Alors que la nage avec les cachalots est illégale, voici des captures d’écran montrant des nageurs au plus près de ces animaux.

L’Île Maurice, perle de l’océan Indien et destination prisée pour son patrimoine marin, est aujourd’hui au bord d’un effondrement moral et écologique. Ce pays qui s’enorgueillit de ses lagons turquoise et de sa biodiversité exceptionnelle est en train de perdre le contrôle d’une industrie touristique qui bafoue les lois, met en péril les espèces protégées et ternit l’image d’une nation censée être un modèle de développement durable. Alors que la législation mauricienne interdit formellement la nage avec les cachalots, cette activité continue d’être proposée en toute impunité par des opérateurs privés. Ces derniers, mus par l’appât du gain et encouragés par l’absence de contrôle réel, vendent ces expériences comme un luxe exclusif à des touristes mal informés ou délibérément inconscients. Dans les faits, cette pratique illégale s’intensifie. Les témoignages d’activités en mer montrent une hausse des interactions non autorisées, notamment dans les zones autour de Tamarin, Flic-en-Flac et Le Morne.

Ce phénomène n’est pas anodin. Il reflète un double échec : celui de l’encadrement réglementaire, et celui, plus grave encore, d’une volonté politique qui semble cruellement absente. Les baleines ne sont pas des figurants pour photos de vacances ou des vedettes de stories Instagram.
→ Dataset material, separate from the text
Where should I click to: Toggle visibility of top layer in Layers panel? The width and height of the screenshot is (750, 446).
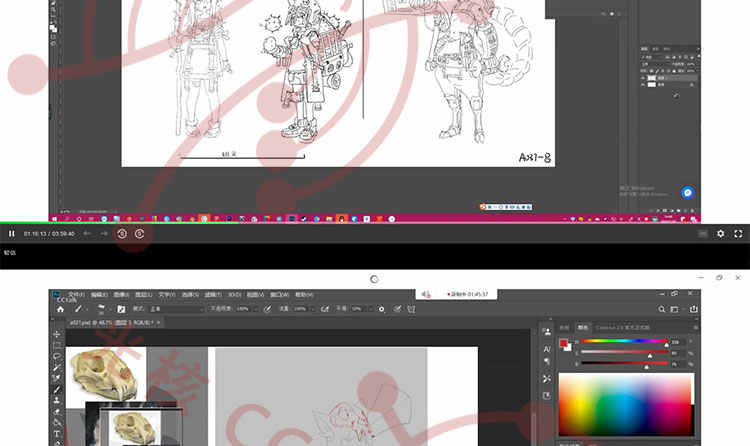pos(645,77)
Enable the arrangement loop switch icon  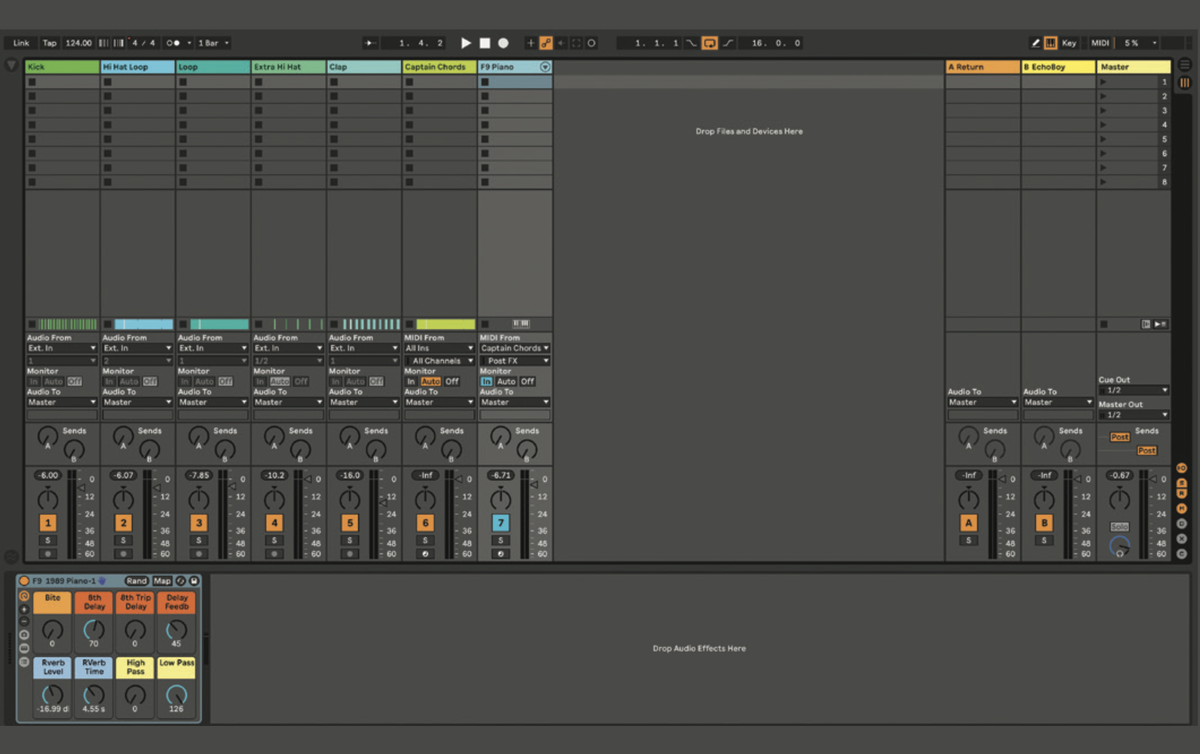[710, 43]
Ce sont des êtres sensibles, migrateurs, dont le rôle dans la régulation des écosystèmes marins est essentiel. Le fait que ces animaux soient poursuivis, encerclés, voire harcelés pour satisfaire la demande touristique est non seulement écologiquement destructeur, mais constitue également un affront à notre responsabilité collective.

Ce que l’on observe aujourd’hui, c’est une forme d’invasion invisible mais systématique de nos eaux par des opérateurs étrangers, souvent d’origine russe ou chinoise, basés à Maurice. Ces derniers vendent des forfaits touristiques depuis l’étranger, organisent des sorties en mer sans enregistrement fiscal à Maurice, et échappent à toute forme de régulation nationale. Leurs activités ne laissent aucune retombée économique pour le pays, tout en détruisant un patrimoine naturel que nous prétendons vouloir préserver. C’est un paradoxe insoutenable : nos ressources marines sont pillées à ciel ouvert, pendant que nos autorités ferment les yeux.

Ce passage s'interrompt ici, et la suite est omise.